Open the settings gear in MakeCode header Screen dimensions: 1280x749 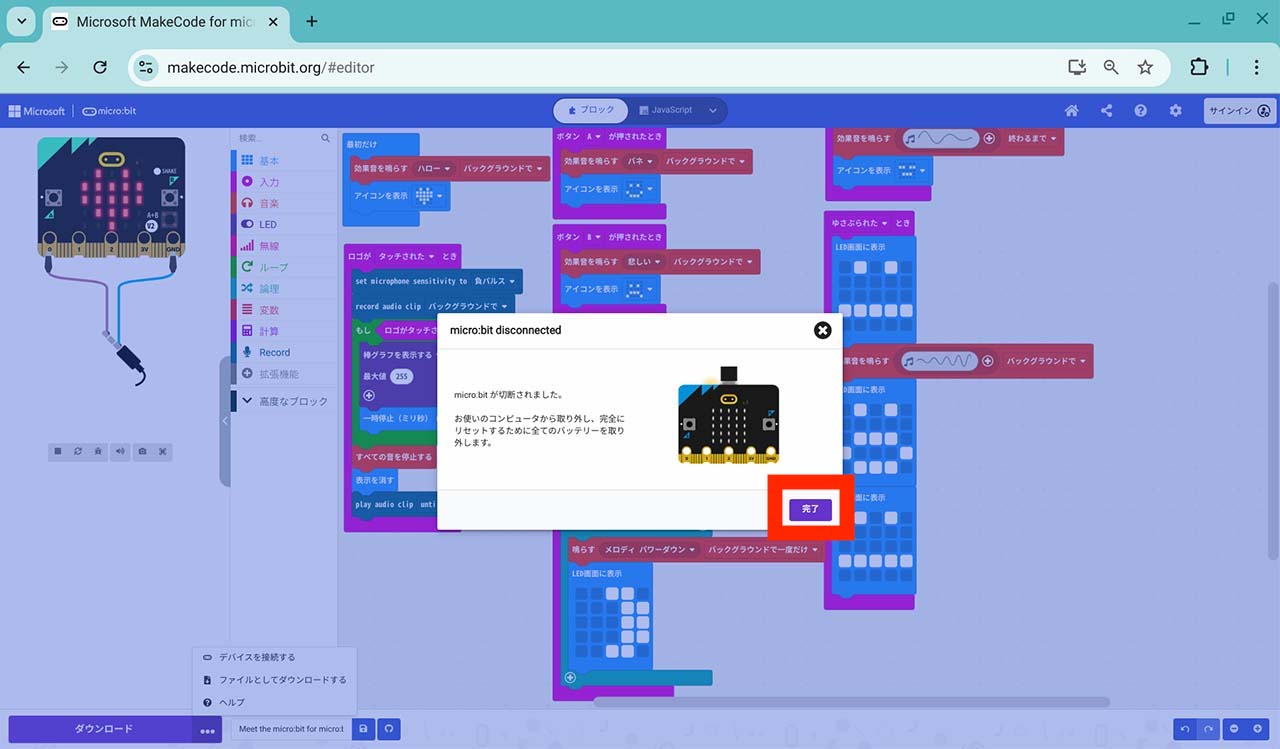(x=1175, y=111)
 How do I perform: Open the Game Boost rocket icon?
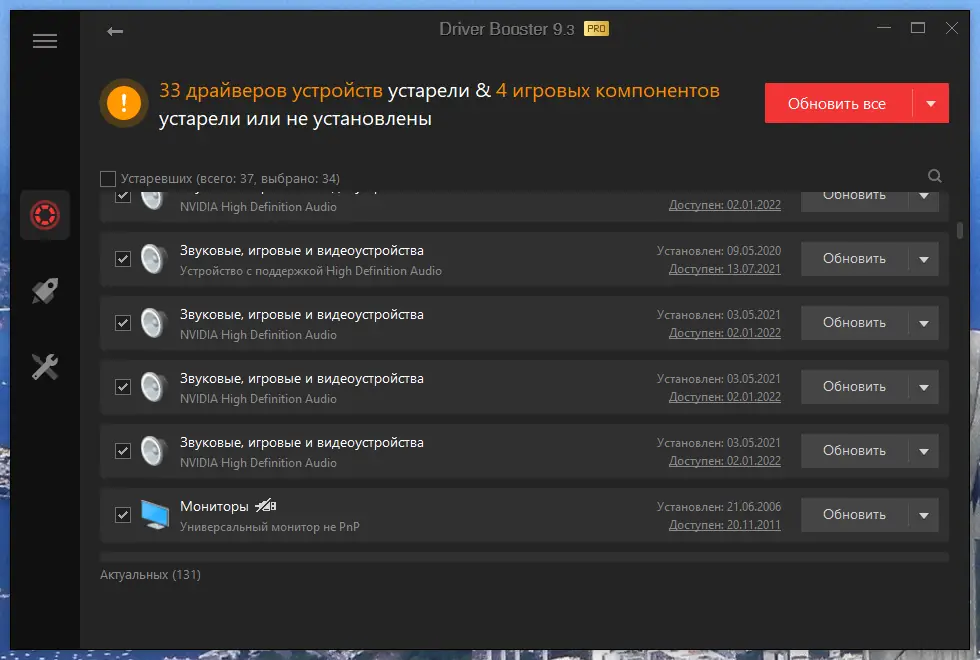point(44,291)
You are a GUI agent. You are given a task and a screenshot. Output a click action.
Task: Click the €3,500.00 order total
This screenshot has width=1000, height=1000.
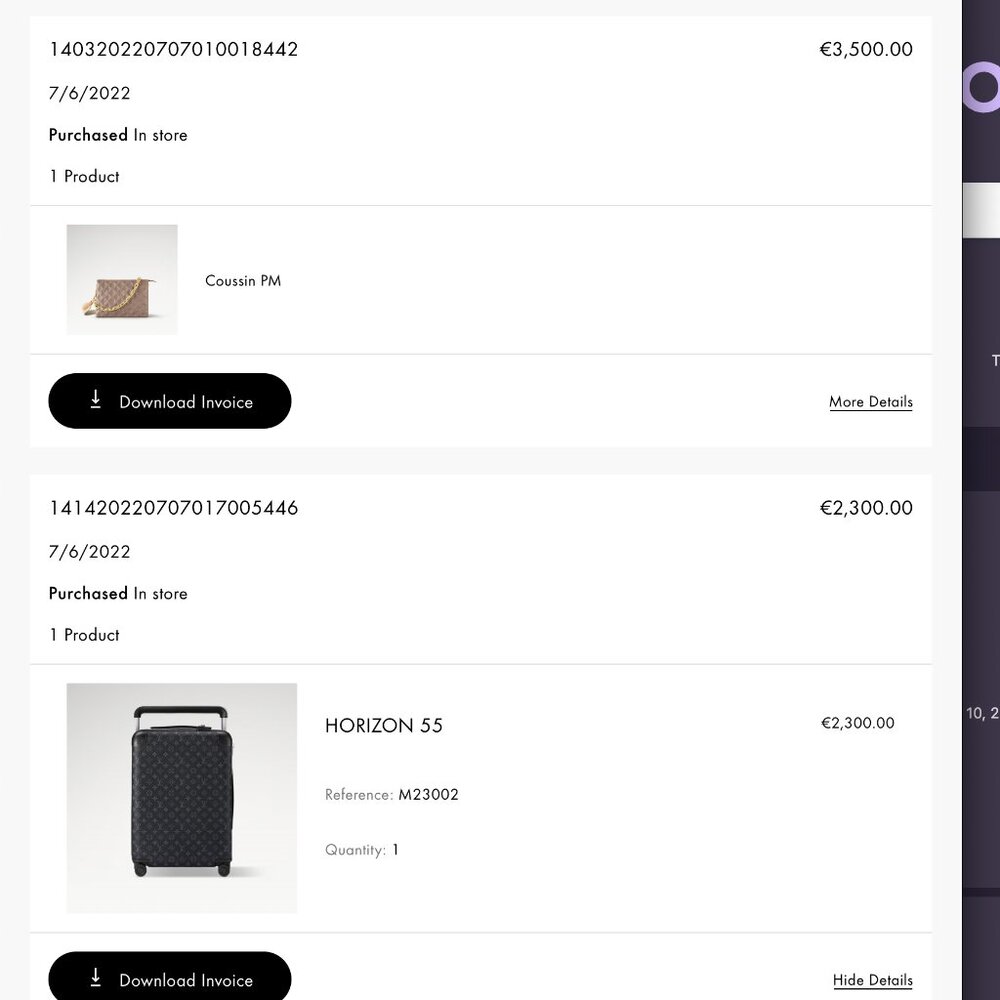(866, 49)
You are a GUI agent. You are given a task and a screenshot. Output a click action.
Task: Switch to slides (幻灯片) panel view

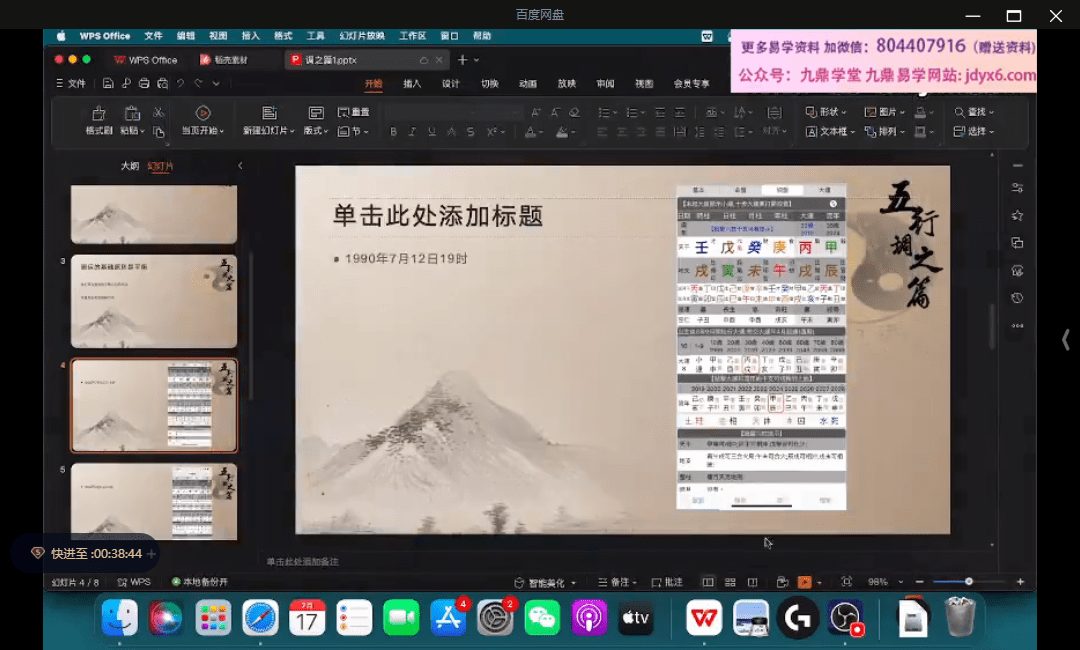point(160,166)
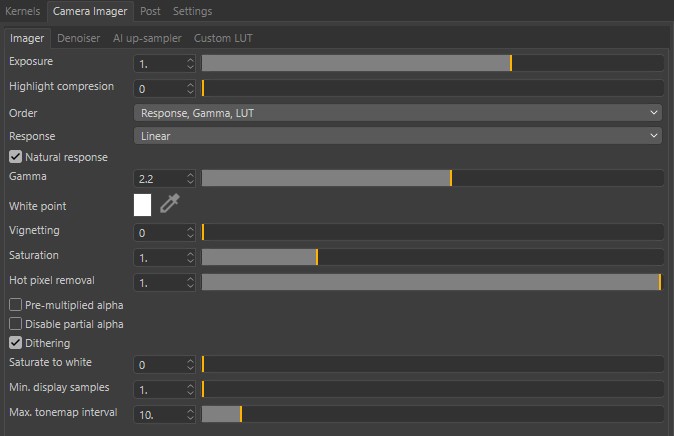Click the Saturation value spinner arrows
This screenshot has height=436, width=674.
click(190, 258)
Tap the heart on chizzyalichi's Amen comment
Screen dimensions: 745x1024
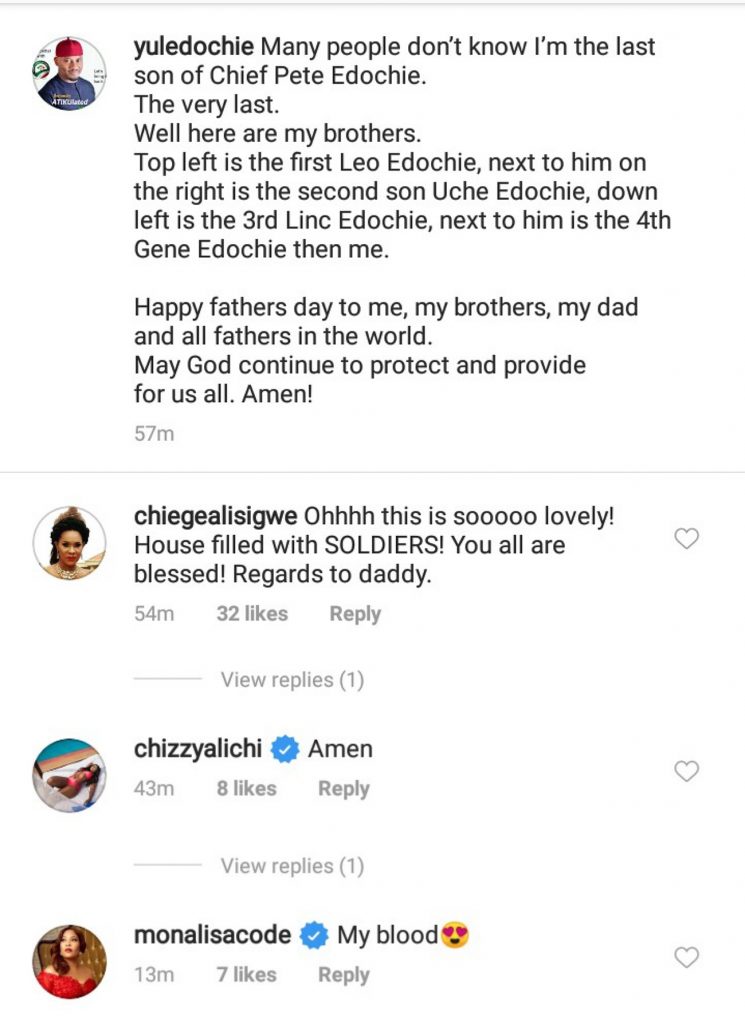[686, 771]
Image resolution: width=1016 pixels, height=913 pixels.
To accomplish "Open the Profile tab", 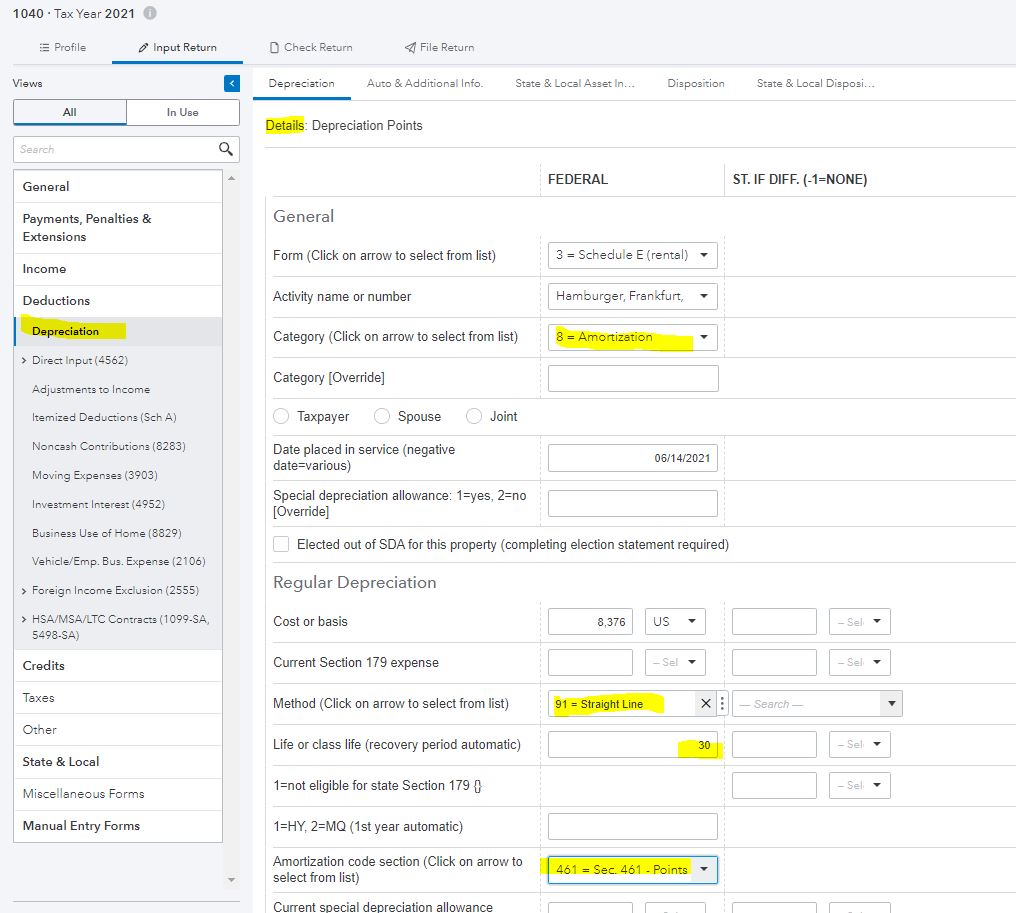I will (x=62, y=47).
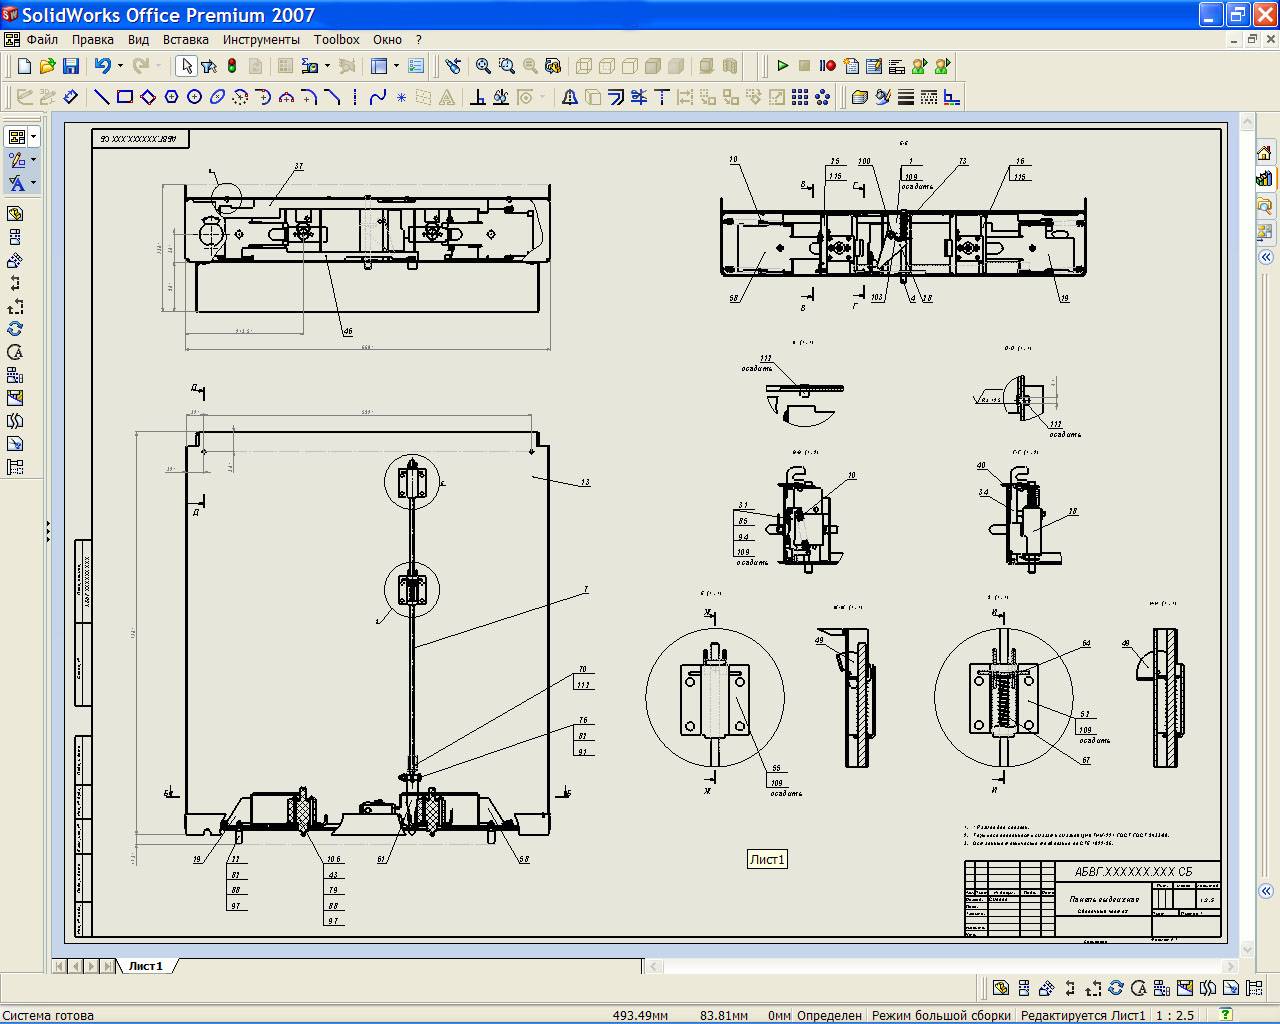1280x1024 pixels.
Task: Open the Вставка menu
Action: 185,40
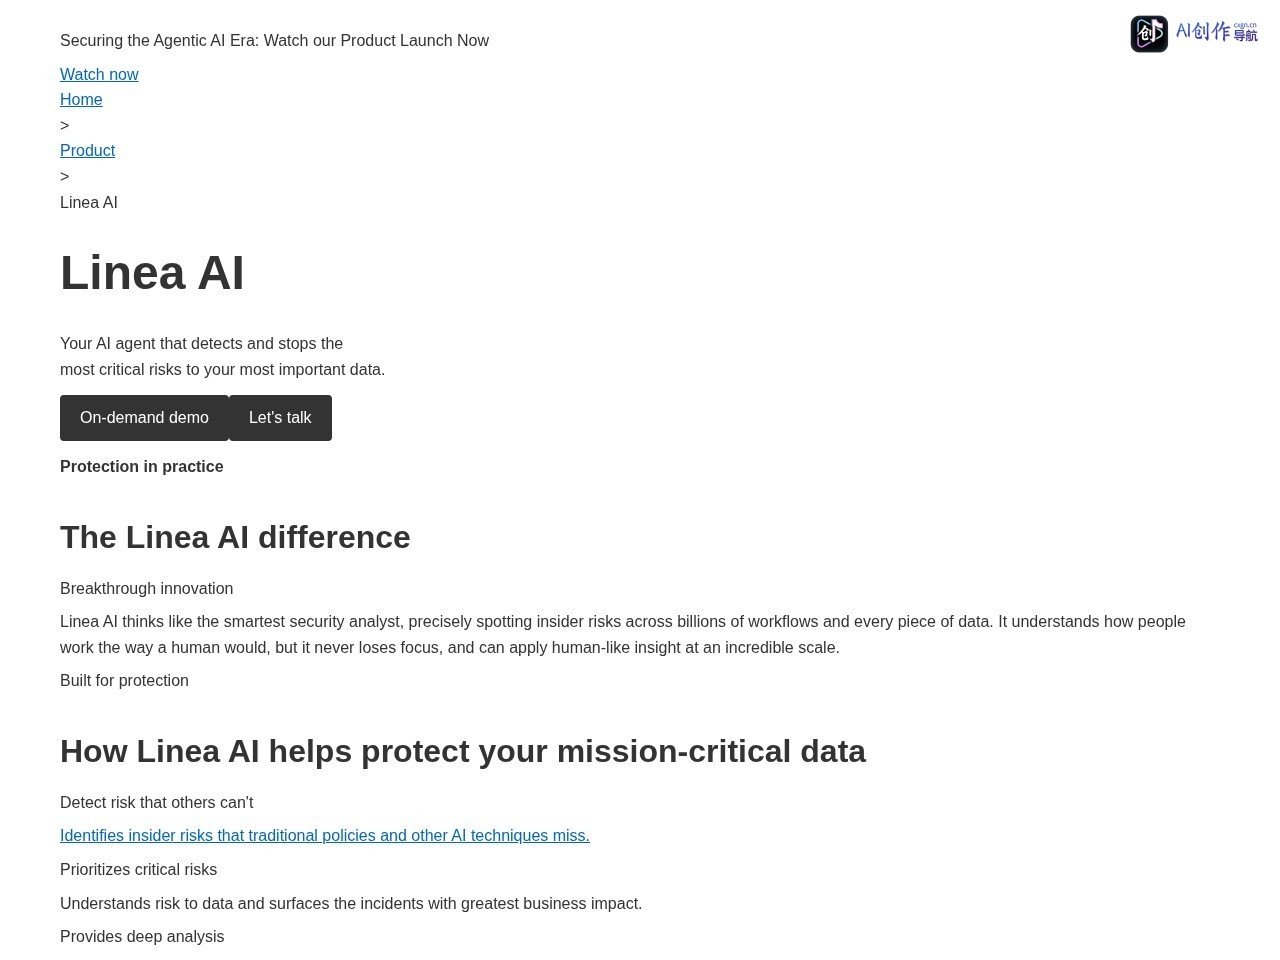
Task: Select the Linea AI main heading
Action: [x=152, y=273]
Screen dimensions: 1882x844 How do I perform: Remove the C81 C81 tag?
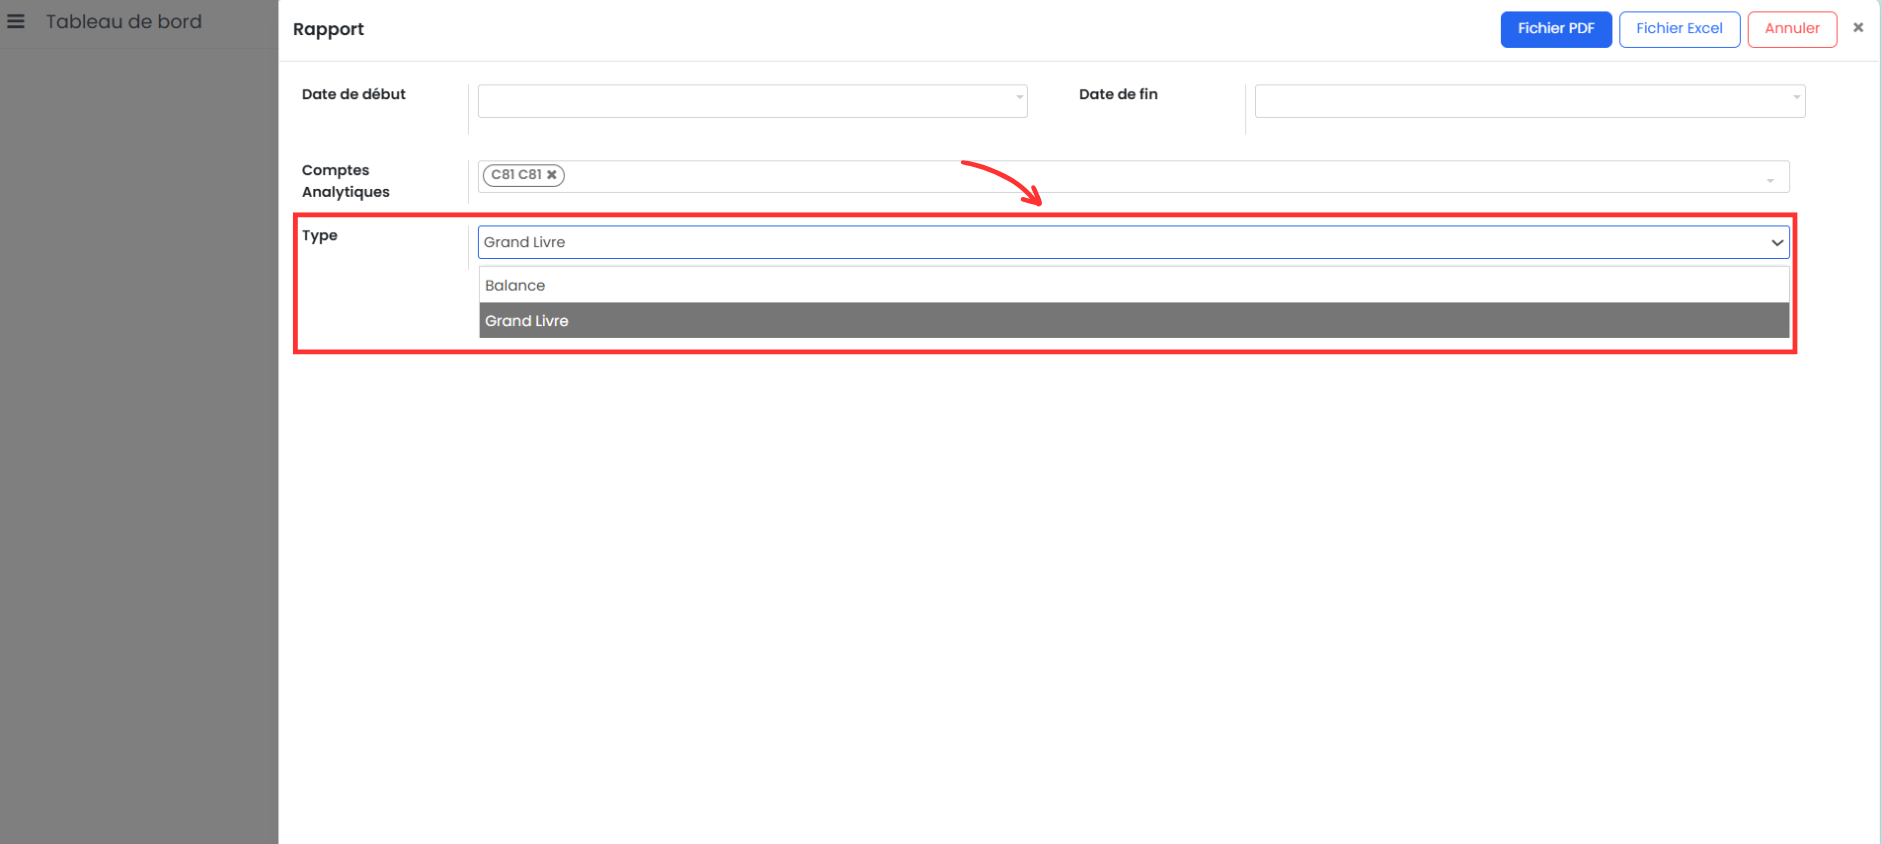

About this task
Your answer should consist of the lines above between those holding "Task: Switch to slides (幻灯片) panel view" and "Image resolution: width=1016", inclusive, reproduced word for word and without pictures.

Exercise response
Task: Switch to slides (幻灯片) panel view

point(160,166)
Click the Saturation value spinner arrows
This screenshot has height=436, width=674.
click(190, 258)
Tap the heart on chizzyalichi's Amen comment
Screen dimensions: 745x1024
[686, 771]
Image resolution: width=1016 pixels, height=913 pixels.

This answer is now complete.